| Requirements |
Convert the lines below into a JSON list of strings, with one string for each line and blank lines omitted.

| Data shown |
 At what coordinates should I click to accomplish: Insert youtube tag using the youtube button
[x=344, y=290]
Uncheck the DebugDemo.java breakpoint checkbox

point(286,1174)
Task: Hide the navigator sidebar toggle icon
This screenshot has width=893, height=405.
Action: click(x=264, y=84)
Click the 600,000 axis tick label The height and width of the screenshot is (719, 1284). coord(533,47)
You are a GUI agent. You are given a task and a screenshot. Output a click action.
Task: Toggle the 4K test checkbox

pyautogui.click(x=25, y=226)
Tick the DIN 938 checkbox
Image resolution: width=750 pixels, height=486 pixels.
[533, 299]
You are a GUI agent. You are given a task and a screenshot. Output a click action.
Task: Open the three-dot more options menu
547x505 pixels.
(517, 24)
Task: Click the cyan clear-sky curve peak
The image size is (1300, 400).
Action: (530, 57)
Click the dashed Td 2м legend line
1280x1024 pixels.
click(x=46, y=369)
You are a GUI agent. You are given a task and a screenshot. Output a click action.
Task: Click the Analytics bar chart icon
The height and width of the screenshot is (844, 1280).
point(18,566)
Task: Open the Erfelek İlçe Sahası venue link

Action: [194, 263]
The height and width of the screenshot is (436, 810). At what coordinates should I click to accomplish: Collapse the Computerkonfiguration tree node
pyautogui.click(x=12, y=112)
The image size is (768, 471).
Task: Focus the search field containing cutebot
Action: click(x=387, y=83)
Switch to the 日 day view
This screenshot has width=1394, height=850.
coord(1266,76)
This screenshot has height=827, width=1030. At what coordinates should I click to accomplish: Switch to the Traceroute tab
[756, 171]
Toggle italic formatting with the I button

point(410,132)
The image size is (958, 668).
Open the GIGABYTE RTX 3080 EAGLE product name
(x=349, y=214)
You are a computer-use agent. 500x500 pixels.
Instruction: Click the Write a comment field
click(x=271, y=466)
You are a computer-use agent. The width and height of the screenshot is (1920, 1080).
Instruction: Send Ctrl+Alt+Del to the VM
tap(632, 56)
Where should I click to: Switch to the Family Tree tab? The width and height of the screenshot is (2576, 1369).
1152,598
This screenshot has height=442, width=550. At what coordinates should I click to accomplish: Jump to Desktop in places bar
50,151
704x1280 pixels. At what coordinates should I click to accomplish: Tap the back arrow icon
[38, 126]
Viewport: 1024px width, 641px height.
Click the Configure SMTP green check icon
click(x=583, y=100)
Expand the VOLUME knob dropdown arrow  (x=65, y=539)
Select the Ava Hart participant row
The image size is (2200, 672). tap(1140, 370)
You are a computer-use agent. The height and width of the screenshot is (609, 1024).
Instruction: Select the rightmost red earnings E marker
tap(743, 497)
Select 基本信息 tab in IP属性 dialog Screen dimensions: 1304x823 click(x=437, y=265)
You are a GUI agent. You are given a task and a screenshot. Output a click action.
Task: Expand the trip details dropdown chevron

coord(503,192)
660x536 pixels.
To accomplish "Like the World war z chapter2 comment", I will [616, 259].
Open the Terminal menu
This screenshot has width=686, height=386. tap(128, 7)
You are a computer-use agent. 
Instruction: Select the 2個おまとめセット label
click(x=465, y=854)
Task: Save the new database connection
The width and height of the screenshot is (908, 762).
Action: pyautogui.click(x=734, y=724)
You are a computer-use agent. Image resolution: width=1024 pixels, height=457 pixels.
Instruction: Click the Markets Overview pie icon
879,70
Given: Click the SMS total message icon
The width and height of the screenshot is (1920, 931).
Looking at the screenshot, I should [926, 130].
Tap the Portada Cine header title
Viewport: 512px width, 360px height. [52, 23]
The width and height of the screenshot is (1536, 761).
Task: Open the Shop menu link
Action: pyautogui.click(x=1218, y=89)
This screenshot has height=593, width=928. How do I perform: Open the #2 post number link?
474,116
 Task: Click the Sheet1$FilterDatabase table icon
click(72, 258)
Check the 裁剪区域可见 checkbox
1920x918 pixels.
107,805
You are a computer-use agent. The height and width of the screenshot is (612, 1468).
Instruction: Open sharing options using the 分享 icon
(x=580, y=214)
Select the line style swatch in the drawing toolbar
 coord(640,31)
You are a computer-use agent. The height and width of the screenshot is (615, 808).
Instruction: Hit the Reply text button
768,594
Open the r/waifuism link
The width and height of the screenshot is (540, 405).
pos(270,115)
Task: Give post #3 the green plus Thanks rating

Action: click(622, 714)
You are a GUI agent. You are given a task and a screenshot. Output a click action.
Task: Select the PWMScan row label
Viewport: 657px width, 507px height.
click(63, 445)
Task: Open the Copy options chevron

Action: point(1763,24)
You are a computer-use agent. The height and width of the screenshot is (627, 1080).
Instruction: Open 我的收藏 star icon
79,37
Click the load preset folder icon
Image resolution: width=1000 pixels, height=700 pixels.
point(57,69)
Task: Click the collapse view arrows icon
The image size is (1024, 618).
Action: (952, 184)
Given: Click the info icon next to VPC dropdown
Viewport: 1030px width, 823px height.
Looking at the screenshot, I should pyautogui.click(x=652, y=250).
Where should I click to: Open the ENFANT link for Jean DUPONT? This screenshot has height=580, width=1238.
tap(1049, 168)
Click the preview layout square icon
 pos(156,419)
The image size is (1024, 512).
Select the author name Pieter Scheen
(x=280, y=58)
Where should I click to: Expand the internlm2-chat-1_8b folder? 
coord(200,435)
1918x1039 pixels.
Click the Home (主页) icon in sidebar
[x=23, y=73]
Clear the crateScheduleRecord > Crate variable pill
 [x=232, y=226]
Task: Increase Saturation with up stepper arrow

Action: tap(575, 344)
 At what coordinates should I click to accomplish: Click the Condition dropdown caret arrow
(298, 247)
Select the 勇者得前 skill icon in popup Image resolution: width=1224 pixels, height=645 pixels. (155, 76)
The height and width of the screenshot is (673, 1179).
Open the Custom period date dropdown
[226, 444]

| Output of the task |
[
  " At what coordinates should I click to accomplish: Insert youtube tag using the youtube button",
  "[x=344, y=290]",
  "Uncheck the DebugDemo.java breakpoint checkbox",
  "point(286,1174)",
  "Task: Hide the navigator sidebar toggle icon",
  "This screenshot has width=893, height=405.",
  "Action: click(x=264, y=84)",
  "Click the 600,000 axis tick label The height and width of the screenshot is (719, 1284). coord(533,47)",
  "You are a GUI agent. You are given a task and a screenshot. Output a click action.",
  "Task: Toggle the 4K test checkbox",
  "pyautogui.click(x=25, y=226)",
  "Tick the DIN 938 checkbox",
  "Image resolution: width=750 pixels, height=486 pixels.",
  "[533, 299]",
  "You are a GUI agent. You are given a task and a screenshot. Output a click action.",
  "Task: Open the three-dot more options menu",
  "547x505 pixels.",
  "(517, 24)",
  "Task: Click the cyan clear-sky curve peak",
  "The image size is (1300, 400).",
  "Action: (530, 57)",
  "Click the dashed Td 2м legend line",
  "1280x1024 pixels.",
  "click(x=46, y=369)",
  "You are a GUI agent. You are given a task and a screenshot. Output a click action.",
  "Task: Click the Analytics bar chart icon",
  "The height and width of the screenshot is (844, 1280).",
  "point(18,566)",
  "Task: Open the Erfelek İlçe Sahası venue link",
  "Action: [194, 263]",
  "The height and width of the screenshot is (436, 810). At what coordinates should I click to accomplish: Collapse the Computerkonfiguration tree node",
  "pyautogui.click(x=12, y=112)",
  "The image size is (768, 471).",
  "Task: Focus the search field containing cutebot",
  "Action: click(x=387, y=83)",
  "Switch to the 日 day view",
  "This screenshot has width=1394, height=850.",
  "coord(1266,76)",
  "This screenshot has height=827, width=1030. At what coordinates should I click to accomplish: Switch to the Traceroute tab",
  "[756, 171]",
  "Toggle italic formatting with the I button",
  "point(410,132)",
  "The image size is (958, 668).",
  "Open the GIGABYTE RTX 3080 EAGLE product name",
  "(x=349, y=214)",
  "You are a computer-use agent. 500x500 pixels.",
  "Instruction: Click the Write a comment field",
  "click(x=271, y=466)",
  "You are a computer-use agent. The width and height of the screenshot is (1920, 1080).",
  "Instruction: Send Ctrl+Alt+Del to the VM",
  "tap(632, 56)",
  "Where should I click to: Switch to the Family Tree tab? The width and height of the screenshot is (2576, 1369).",
  "1152,598",
  "This screenshot has height=442, width=550. At what coordinates should I click to accomplish: Jump to Desktop in places bar",
  "50,151",
  "704x1280 pixels. At what coordinates should I click to accomplish: Tap the back arrow icon",
  "[38, 126]",
  "Viewport: 1024px width, 641px height.",
  "Click the Configure SMTP green check icon",
  "click(x=583, y=100)",
  "Expand the VOLUME knob dropdown arrow  (x=65, y=539)",
  "Select the Ava Hart participant row",
  "The image size is (2200, 672). tap(1140, 370)",
  "You are a computer-use agent. The height and width of the screenshot is (609, 1024).",
  "Instruction: Select the rightmost red earnings E marker",
  "tap(743, 497)",
  "Select 基本信息 tab in IP属性 dialog Screen dimensions: 1304x823 click(x=437, y=265)",
  "You are a GUI agent. You are given a task and a screenshot. Output a click action.",
  "Task: Expand the trip details dropdown chevron",
  "coord(503,192)",
  "660x536 pixels.",
  "To accomplish \"Like the World war z chapter2 comment\", I will [616, 259].",
  "Open the Terminal menu",
  "This screenshot has width=686, height=386. tap(128, 7)",
  "You are a computer-use agent. ",
  "Instruction: Select the 2個おまとめセット label",
  "click(x=465, y=854)",
  "Task: Save the new database connection",
  "The width and height of the screenshot is (908, 762).",
  "Action: pyautogui.click(x=734, y=724)",
  "You are a computer-use agent. Image resolution: width=1024 pixels, height=457 pixels.",
  "Instruction: Click the Markets Overview pie icon",
  "879,70",
  "Given: Click the SMS total message icon",
  "The width and height of the screenshot is (1920, 931).",
  "Looking at the screenshot, I should [926, 130].",
  "Tap the Portada Cine header title",
  "Viewport: 512px width, 360px height. [52, 23]",
  "The width and height of the screenshot is (1536, 761).",
  "Task: Open the Shop menu link",
  "Action: pyautogui.click(x=1218, y=89)",
  "This screenshot has height=593, width=928. How do I perform: Open the #2 post number link?",
  "474,116",
  " Task: Click the Sheet1$FilterDatabase table icon",
  "click(72, 258)",
  "Check the 裁剪区域可见 checkbox",
  "1920x918 pixels.",
  "107,805",
  "You are a computer-use agent. The height and width of the screenshot is (612, 1468).",
  "Instruction: Open sharing options using the 分享 icon",
  "(x=580, y=214)",
  "Select the line style swatch in the drawing toolbar",
  " coord(640,31)",
  "You are a computer-use agent. The height and width of the screenshot is (615, 808).",
  "Instruction: Hit the Reply text button",
  "768,594",
  "Open the r/waifuism link",
  "The width and height of the screenshot is (540, 405).",
  "pos(270,115)",
  "Task: Give post #3 the green plus Thanks rating",
  "Action: click(622, 714)",
  "You are a GUI agent. You are given a task and a screenshot. Output a click action.",
  "Task: Select the PWMScan row label",
  "Viewport: 657px width, 507px height.",
  "click(63, 445)",
  "Task: Open the Copy options chevron",
  "Action: point(1763,24)",
  "You are a computer-use agent. The height and width of the screenshot is (627, 1080).",
  "Instruction: Open 我的收藏 star icon",
  "79,37",
  "Click the load preset folder icon",
  "Image resolution: width=1000 pixels, height=700 pixels.",
  "point(57,69)",
  "Task: Click the collapse view arrows icon",
  "The image size is (1024, 618).",
  "Action: (952, 184)",
  "Given: Click the info icon next to VPC dropdown",
  "Viewport: 1030px width, 823px height.",
  "Looking at the screenshot, I should pyautogui.click(x=652, y=250).",
  "Where should I click to: Open the ENFANT link for Jean DUPONT? This screenshot has height=580, width=1238.",
  "tap(1049, 168)",
  "Click the preview layout square icon",
  " pos(156,419)",
  "The image size is (1024, 512).",
  "Select the author name Pieter Scheen",
  "(x=280, y=58)",
  "Where should I click to: Expand the internlm2-chat-1_8b folder? ",
  "coord(200,435)",
  "1918x1039 pixels.",
  "Click the Home (主页) icon in sidebar",
  "[x=23, y=73]",
  "Clear the crateScheduleRecord > Crate variable pill",
  " [x=232, y=226]",
  "Task: Increase Saturation with up stepper arrow",
  "Action: tap(575, 344)",
  " At what coordinates should I click to accomplish: Click the Condition dropdown caret arrow",
  "(298, 247)",
  "Select the 勇者得前 skill icon in popup Image resolution: width=1224 pixels, height=645 pixels. (155, 76)",
  "The height and width of the screenshot is (673, 1179).",
  "Open the Custom period date dropdown",
  "[226, 444]"
]